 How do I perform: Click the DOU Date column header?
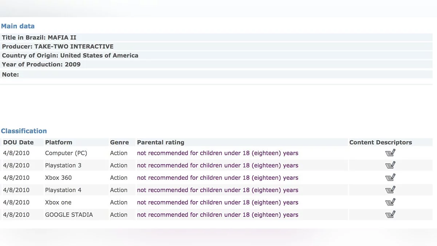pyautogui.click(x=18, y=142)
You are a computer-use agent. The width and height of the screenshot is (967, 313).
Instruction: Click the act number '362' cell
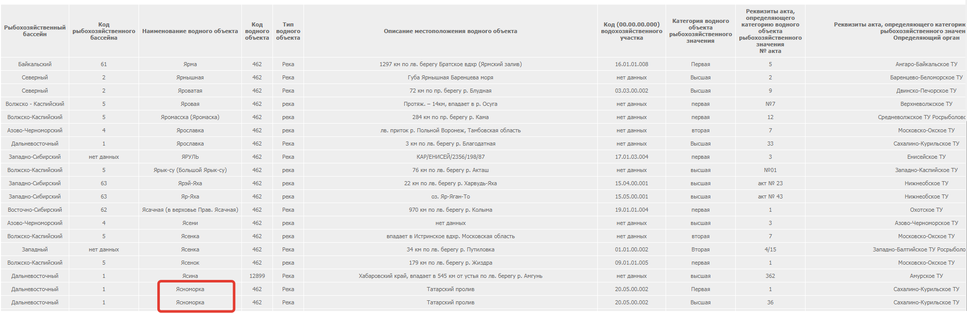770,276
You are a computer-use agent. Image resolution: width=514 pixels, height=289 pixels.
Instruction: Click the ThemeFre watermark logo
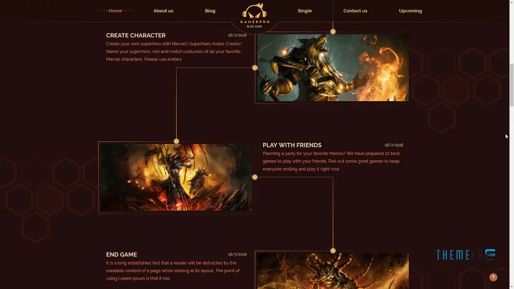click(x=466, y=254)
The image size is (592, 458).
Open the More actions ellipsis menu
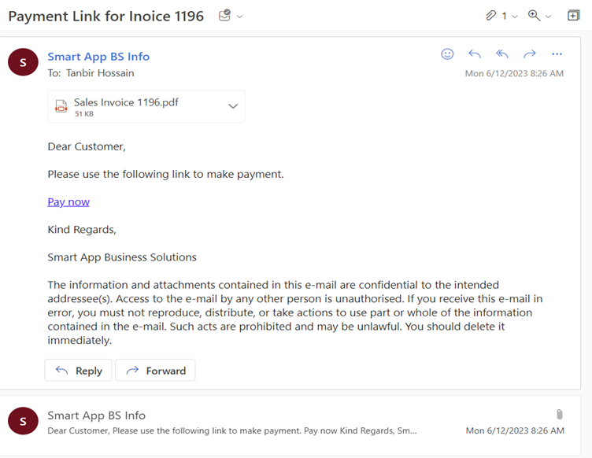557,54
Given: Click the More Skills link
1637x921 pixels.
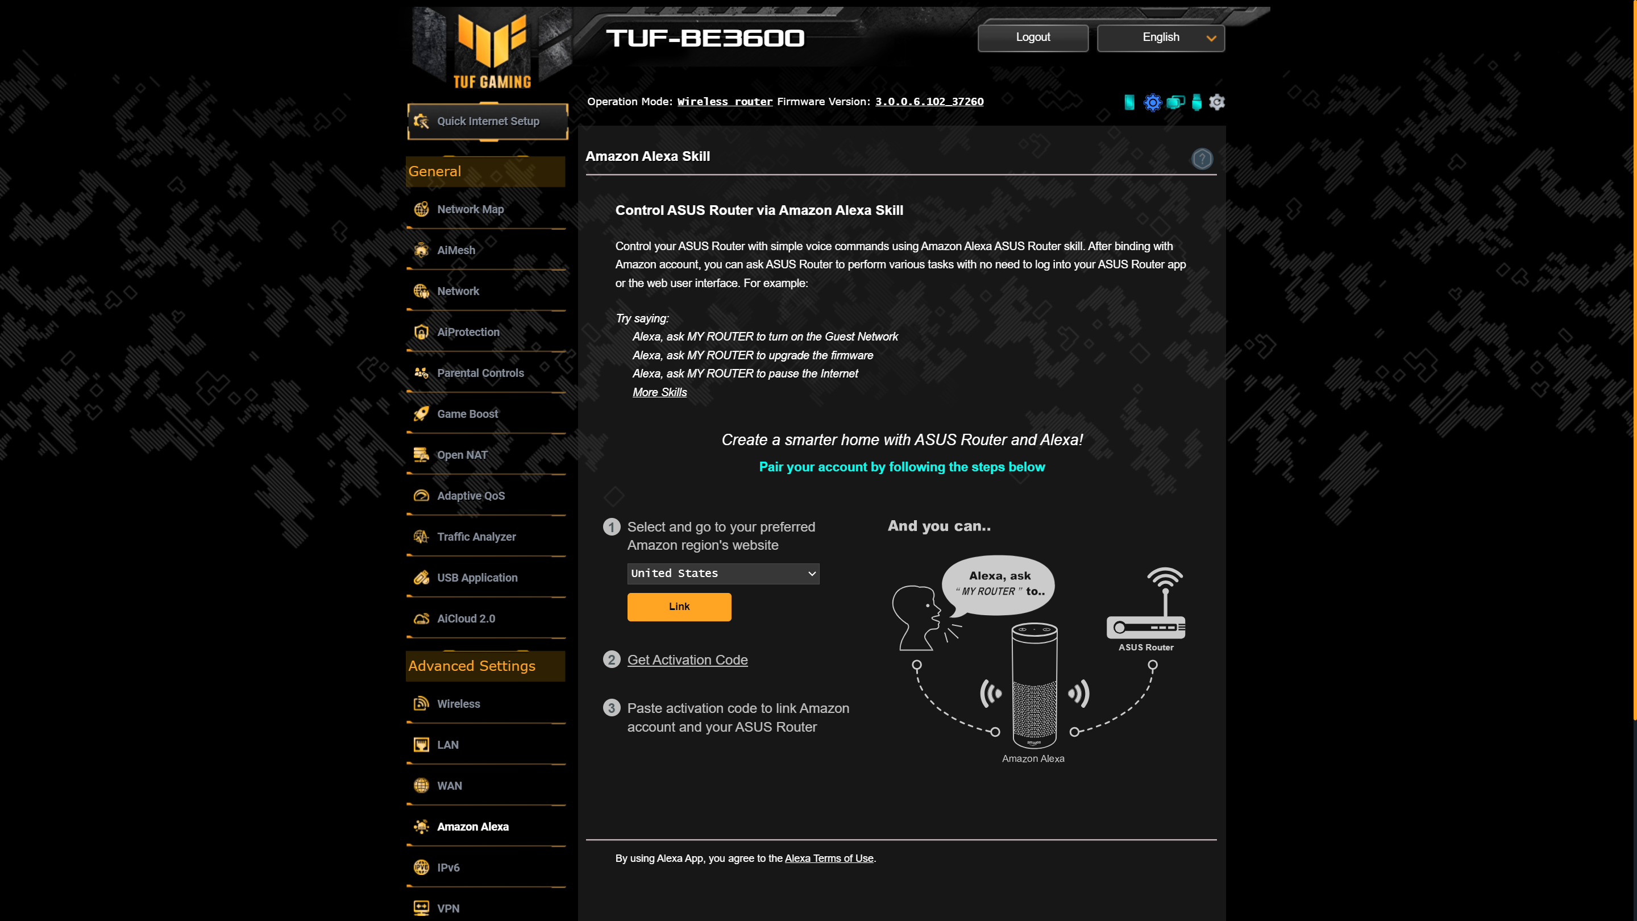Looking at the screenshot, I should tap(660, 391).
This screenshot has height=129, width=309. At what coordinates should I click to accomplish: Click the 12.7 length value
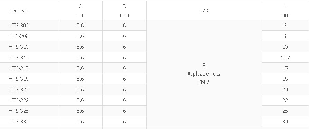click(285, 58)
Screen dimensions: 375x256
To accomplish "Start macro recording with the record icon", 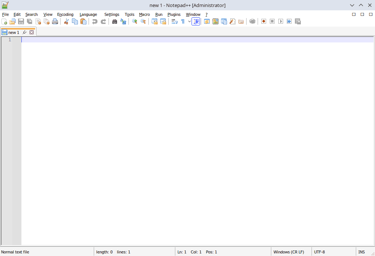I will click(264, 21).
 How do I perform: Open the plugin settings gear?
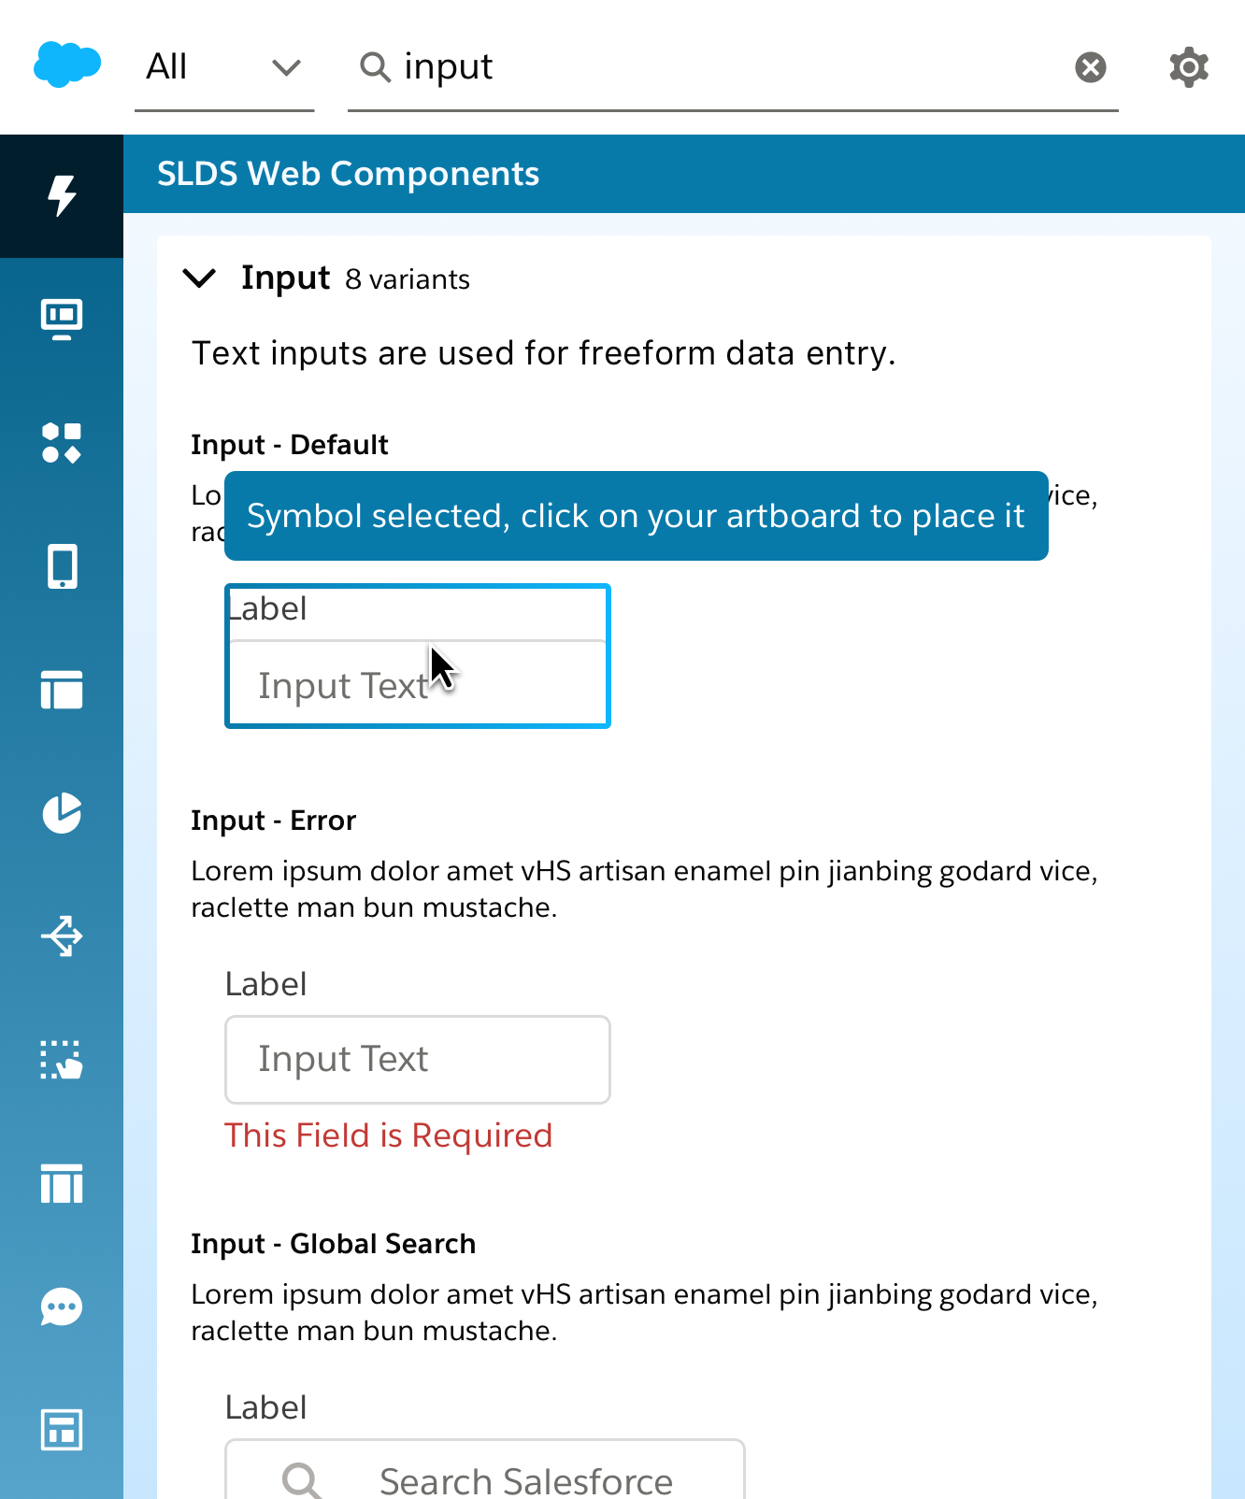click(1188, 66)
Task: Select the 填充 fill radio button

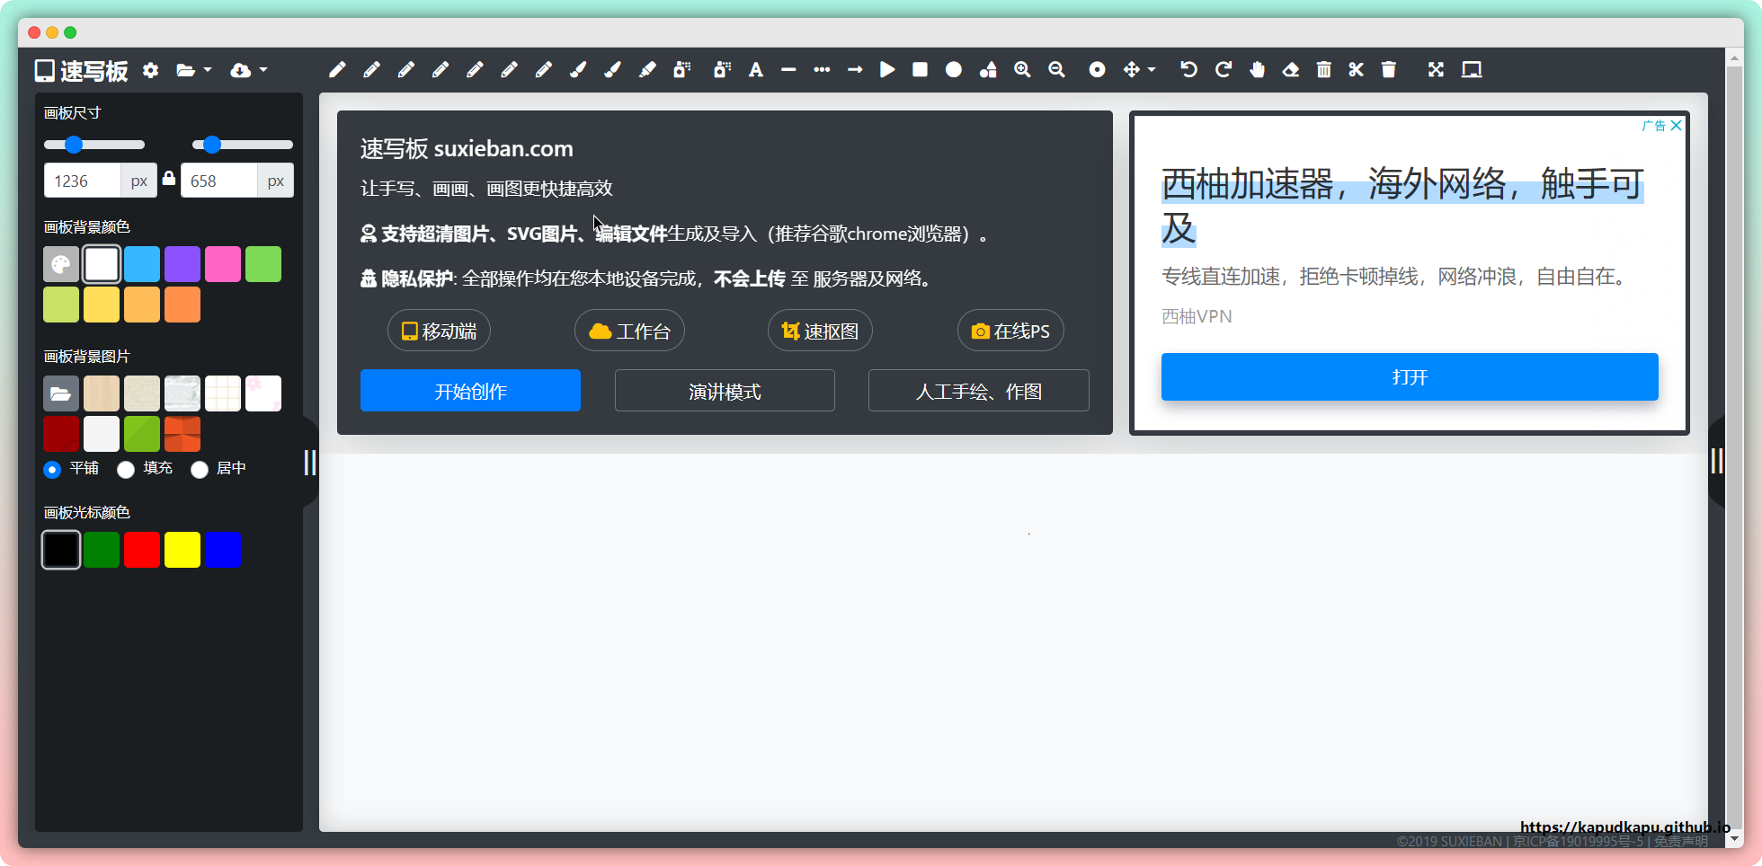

* _TASK BRIEF_
Only the lines above from the one with "Instruction: Click the act number '362' cell" to the one with "Given: Click the More Skills link" should be printed, both included and exactly as written; no picture belongs in the copy.

* _OUTPUT BELOW_
Instruction: Click the act number '362' cell
770,276
You are a computer-use agent. Image resolution: width=514 pixels, height=289 pixels.
Instruction: Click the ThemeFre watermark logo
click(x=466, y=254)
The image size is (592, 458).
Open the More actions ellipsis menu
557,54
Given: Click the More Skills link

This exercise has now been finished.